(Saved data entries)
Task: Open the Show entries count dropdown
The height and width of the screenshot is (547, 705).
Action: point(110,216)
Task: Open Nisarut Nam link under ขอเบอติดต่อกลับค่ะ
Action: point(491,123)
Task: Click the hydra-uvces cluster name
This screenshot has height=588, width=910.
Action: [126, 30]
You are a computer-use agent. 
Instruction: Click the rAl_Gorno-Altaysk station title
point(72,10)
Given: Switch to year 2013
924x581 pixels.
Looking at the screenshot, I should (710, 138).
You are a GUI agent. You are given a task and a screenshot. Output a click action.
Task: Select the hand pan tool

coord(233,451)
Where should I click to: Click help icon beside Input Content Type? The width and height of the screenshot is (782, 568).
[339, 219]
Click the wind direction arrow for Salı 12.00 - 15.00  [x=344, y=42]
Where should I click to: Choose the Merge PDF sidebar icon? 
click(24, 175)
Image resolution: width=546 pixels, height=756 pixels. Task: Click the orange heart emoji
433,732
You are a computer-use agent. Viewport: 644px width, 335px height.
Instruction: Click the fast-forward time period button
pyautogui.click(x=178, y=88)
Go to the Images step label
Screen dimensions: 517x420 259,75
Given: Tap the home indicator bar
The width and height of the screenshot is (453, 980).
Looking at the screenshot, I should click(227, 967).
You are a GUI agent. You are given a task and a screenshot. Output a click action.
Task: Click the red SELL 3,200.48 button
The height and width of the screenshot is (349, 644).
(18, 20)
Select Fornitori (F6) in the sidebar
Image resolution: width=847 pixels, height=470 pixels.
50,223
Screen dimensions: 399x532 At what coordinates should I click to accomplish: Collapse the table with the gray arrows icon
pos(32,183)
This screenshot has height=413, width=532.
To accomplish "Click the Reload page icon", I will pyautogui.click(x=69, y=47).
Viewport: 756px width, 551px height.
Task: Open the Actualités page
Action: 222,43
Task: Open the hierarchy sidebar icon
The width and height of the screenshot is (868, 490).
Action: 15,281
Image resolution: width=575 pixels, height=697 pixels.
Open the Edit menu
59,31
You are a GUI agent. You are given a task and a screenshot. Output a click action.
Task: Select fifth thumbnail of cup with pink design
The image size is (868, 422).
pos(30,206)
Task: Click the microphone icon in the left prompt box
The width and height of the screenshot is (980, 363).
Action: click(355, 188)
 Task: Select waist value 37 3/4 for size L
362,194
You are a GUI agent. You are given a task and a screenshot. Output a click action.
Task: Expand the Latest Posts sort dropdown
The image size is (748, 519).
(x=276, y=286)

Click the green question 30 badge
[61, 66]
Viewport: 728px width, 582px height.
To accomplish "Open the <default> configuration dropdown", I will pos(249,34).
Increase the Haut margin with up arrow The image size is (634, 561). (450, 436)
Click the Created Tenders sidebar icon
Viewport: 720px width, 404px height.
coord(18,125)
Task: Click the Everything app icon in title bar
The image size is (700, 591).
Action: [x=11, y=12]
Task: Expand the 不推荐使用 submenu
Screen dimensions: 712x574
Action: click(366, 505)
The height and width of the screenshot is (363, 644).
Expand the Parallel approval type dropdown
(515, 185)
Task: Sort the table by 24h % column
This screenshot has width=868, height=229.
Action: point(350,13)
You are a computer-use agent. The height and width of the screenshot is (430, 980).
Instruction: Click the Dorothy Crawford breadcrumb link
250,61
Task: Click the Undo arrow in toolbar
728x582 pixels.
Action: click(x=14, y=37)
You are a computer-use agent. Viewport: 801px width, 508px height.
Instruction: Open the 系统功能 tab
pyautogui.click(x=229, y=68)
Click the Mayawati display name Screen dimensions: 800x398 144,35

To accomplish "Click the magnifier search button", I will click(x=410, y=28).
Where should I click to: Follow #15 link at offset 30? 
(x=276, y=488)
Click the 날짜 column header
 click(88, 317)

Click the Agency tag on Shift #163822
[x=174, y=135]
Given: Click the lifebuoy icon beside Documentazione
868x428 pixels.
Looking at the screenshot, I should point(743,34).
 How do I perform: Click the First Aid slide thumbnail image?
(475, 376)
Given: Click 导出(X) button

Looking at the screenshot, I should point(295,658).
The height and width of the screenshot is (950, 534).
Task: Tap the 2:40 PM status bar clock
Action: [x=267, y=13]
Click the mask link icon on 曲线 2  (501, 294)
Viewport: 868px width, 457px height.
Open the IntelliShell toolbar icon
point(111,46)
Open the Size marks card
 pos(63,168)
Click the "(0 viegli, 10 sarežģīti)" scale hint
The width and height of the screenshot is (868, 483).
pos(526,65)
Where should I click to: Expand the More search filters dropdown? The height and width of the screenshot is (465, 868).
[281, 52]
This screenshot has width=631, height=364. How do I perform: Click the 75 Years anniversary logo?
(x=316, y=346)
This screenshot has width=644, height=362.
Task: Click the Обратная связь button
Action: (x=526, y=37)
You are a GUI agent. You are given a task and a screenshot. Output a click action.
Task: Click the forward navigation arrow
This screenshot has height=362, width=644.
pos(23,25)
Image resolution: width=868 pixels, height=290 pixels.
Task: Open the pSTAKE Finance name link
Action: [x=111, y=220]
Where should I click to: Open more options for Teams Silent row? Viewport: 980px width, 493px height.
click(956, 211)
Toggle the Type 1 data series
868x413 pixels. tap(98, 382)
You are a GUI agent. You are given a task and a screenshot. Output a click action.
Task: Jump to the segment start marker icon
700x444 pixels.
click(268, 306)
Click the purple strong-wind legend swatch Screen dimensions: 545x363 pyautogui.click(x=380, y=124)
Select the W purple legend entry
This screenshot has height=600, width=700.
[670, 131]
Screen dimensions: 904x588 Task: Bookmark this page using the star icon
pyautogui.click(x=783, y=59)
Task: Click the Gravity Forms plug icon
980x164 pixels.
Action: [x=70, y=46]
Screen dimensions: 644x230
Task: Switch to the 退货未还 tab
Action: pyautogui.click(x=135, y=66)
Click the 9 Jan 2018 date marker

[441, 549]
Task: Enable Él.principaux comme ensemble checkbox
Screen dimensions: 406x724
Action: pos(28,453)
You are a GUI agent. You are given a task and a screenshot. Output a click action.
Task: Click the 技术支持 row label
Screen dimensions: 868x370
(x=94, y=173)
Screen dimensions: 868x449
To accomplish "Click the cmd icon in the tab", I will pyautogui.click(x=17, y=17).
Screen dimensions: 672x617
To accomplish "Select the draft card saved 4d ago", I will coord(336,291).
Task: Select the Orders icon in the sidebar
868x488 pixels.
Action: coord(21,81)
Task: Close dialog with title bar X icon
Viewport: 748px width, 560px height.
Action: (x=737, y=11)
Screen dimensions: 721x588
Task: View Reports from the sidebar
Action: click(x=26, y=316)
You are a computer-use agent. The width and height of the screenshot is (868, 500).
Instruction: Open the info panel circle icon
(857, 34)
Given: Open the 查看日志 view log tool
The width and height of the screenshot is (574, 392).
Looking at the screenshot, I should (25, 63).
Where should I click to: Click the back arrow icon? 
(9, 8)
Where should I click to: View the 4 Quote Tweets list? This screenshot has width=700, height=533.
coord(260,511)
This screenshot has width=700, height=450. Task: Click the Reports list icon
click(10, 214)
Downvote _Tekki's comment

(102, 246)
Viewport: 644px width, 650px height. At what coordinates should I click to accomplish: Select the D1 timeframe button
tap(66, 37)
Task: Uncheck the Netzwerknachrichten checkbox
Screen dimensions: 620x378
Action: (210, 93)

### WORK INSTRUCTION
Restate every record word for word.

### TASK ANSWER
Task: Open the Show entries count dropdown
The height and width of the screenshot is (547, 705).
Action: point(110,216)
Task: Open Nisarut Nam link under ขอเบอติดต่อกลับค่ะ
Action: point(491,123)
Task: Click the hydra-uvces cluster name
This screenshot has height=588, width=910.
Action: [126, 30]
You are a computer-use agent. 
Instruction: Click the rAl_Gorno-Altaysk station title
point(72,10)
Given: Switch to year 2013
924x581 pixels.
Looking at the screenshot, I should (710, 138).
You are a GUI agent. You are given a task and a screenshot. Output a click action.
Task: Select the hand pan tool

coord(233,451)
Where should I click to: Click help icon beside Input Content Type? The width and height of the screenshot is (782, 568).
[339, 219]
Click the wind direction arrow for Salı 12.00 - 15.00  [x=344, y=42]
Where should I click to: Choose the Merge PDF sidebar icon? 
click(24, 175)
Image resolution: width=546 pixels, height=756 pixels. Task: Click the orange heart emoji
433,732
You are a computer-use agent. Viewport: 644px width, 335px height.
Instruction: Click the fast-forward time period button
pyautogui.click(x=178, y=88)
Go to the Images step label
Screen dimensions: 517x420 259,75
Given: Tap the home indicator bar
The width and height of the screenshot is (453, 980).
Looking at the screenshot, I should click(227, 967).
You are a GUI agent. You are given a task and a screenshot. Output a click action.
Task: Click the red SELL 3,200.48 button
The height and width of the screenshot is (349, 644).
(18, 20)
Select Fornitori (F6) in the sidebar
Image resolution: width=847 pixels, height=470 pixels.
50,223
Screen dimensions: 399x532 At what coordinates should I click to accomplish: Collapse the table with the gray arrows icon
pos(32,183)
This screenshot has height=413, width=532.
To accomplish "Click the Reload page icon", I will pyautogui.click(x=69, y=47).
Viewport: 756px width, 551px height.
Task: Open the Actualités page
Action: 222,43
Task: Open the hierarchy sidebar icon
The width and height of the screenshot is (868, 490).
Action: 15,281
Image resolution: width=575 pixels, height=697 pixels.
Open the Edit menu
59,31
You are a GUI agent. You are given a task and a screenshot. Output a click action.
Task: Select fifth thumbnail of cup with pink design
The image size is (868, 422).
pos(30,206)
Task: Click the microphone icon in the left prompt box
The width and height of the screenshot is (980, 363).
Action: click(355, 188)
 Task: Select waist value 37 3/4 for size L
362,194
You are a GUI agent. You are given a task and a screenshot. Output a click action.
Task: Expand the Latest Posts sort dropdown
The image size is (748, 519).
(x=276, y=286)

Click the green question 30 badge
[61, 66]
Viewport: 728px width, 582px height.
To accomplish "Open the <default> configuration dropdown", I will pos(249,34).
Increase the Haut margin with up arrow The image size is (634, 561). (450, 436)
Click the Created Tenders sidebar icon
Viewport: 720px width, 404px height.
coord(18,125)
Task: Click the Everything app icon in title bar
The image size is (700, 591).
Action: [x=11, y=12]
Task: Expand the 不推荐使用 submenu
Screen dimensions: 712x574
Action: click(366, 505)
The height and width of the screenshot is (363, 644).
Expand the Parallel approval type dropdown
(515, 185)
Task: Sort the table by 24h % column
This screenshot has width=868, height=229.
Action: point(350,13)
You are a computer-use agent. The height and width of the screenshot is (430, 980).
Instruction: Click the Dorothy Crawford breadcrumb link
250,61
Task: Click the Undo arrow in toolbar
728x582 pixels.
Action: click(x=14, y=37)
You are a computer-use agent. Viewport: 801px width, 508px height.
Instruction: Open the 系统功能 tab
pyautogui.click(x=229, y=68)
Click the Mayawati display name Screen dimensions: 800x398 144,35

To accomplish "Click the magnifier search button", I will click(x=410, y=28).
Where should I click to: Follow #15 link at offset 30? 
(x=276, y=488)
Click the 날짜 column header
 click(88, 317)

Click the Agency tag on Shift #163822
[x=174, y=135]
Given: Click the lifebuoy icon beside Documentazione
868x428 pixels.
Looking at the screenshot, I should point(743,34).
 How do I perform: Click the First Aid slide thumbnail image?
(475, 376)
Given: Click 导出(X) button

Looking at the screenshot, I should point(295,658).
The height and width of the screenshot is (950, 534).
Task: Tap the 2:40 PM status bar clock
Action: [x=267, y=13]
Click the mask link icon on 曲线 2  (501, 294)
Viewport: 868px width, 457px height.
Open the IntelliShell toolbar icon
point(111,46)
Open the Size marks card
 pos(63,168)
Click the "(0 viegli, 10 sarežģīti)" scale hint
The width and height of the screenshot is (868, 483).
pos(526,65)
Where should I click to: Expand the More search filters dropdown? The height and width of the screenshot is (465, 868).
[281, 52]
This screenshot has width=631, height=364. How do I perform: Click the 75 Years anniversary logo?
(x=316, y=346)
This screenshot has width=644, height=362.
Task: Click the Обратная связь button
Action: (x=526, y=37)
You are a GUI agent. You are given a task and a screenshot. Output a click action.
Task: Click the forward navigation arrow
This screenshot has height=362, width=644.
pos(23,25)
Image resolution: width=868 pixels, height=290 pixels.
Task: Open the pSTAKE Finance name link
Action: [x=111, y=220]
Where should I click to: Open more options for Teams Silent row? Viewport: 980px width, 493px height.
click(956, 211)
Toggle the Type 1 data series
868x413 pixels. tap(98, 382)
You are a GUI agent. You are given a task and a screenshot. Output a click action.
Task: Jump to the segment start marker icon
700x444 pixels.
click(268, 306)
Click the purple strong-wind legend swatch Screen dimensions: 545x363 pyautogui.click(x=380, y=124)
Select the W purple legend entry
This screenshot has height=600, width=700.
[670, 131]
Screen dimensions: 904x588 Task: Bookmark this page using the star icon
pyautogui.click(x=783, y=59)
Task: Click the Gravity Forms plug icon
980x164 pixels.
Action: [x=70, y=46]
Screen dimensions: 644x230
Task: Switch to the 退货未还 tab
Action: pyautogui.click(x=135, y=66)
Click the 9 Jan 2018 date marker

[441, 549]
Task: Enable Él.principaux comme ensemble checkbox
Screen dimensions: 406x724
Action: pos(28,453)
You are a GUI agent. You are given a task and a screenshot. Output a click action.
Task: Click the 技术支持 row label
Screen dimensions: 868x370
(x=94, y=173)
Screen dimensions: 868x449
To accomplish "Click the cmd icon in the tab", I will pyautogui.click(x=17, y=17).
Screen dimensions: 672x617
To accomplish "Select the draft card saved 4d ago", I will coord(336,291).
Task: Select the Orders icon in the sidebar
868x488 pixels.
Action: coord(21,81)
Task: Close dialog with title bar X icon
Viewport: 748px width, 560px height.
Action: (x=737, y=11)
Screen dimensions: 721x588
Task: View Reports from the sidebar
Action: click(x=26, y=316)
You are a computer-use agent. The width and height of the screenshot is (868, 500).
Instruction: Open the info panel circle icon
(857, 34)
Given: Open the 查看日志 view log tool
The width and height of the screenshot is (574, 392).
Looking at the screenshot, I should (25, 63).
Where should I click to: Click the back arrow icon? 
(9, 8)
Where should I click to: View the 4 Quote Tweets list? This screenshot has width=700, height=533.
coord(260,511)
This screenshot has width=700, height=450. Task: Click the Reports list icon
click(10, 214)
Downvote _Tekki's comment

(102, 246)
Viewport: 644px width, 650px height. At what coordinates should I click to accomplish: Select the D1 timeframe button
tap(66, 37)
Task: Uncheck the Netzwerknachrichten checkbox
Screen dimensions: 620x378
Action: (210, 93)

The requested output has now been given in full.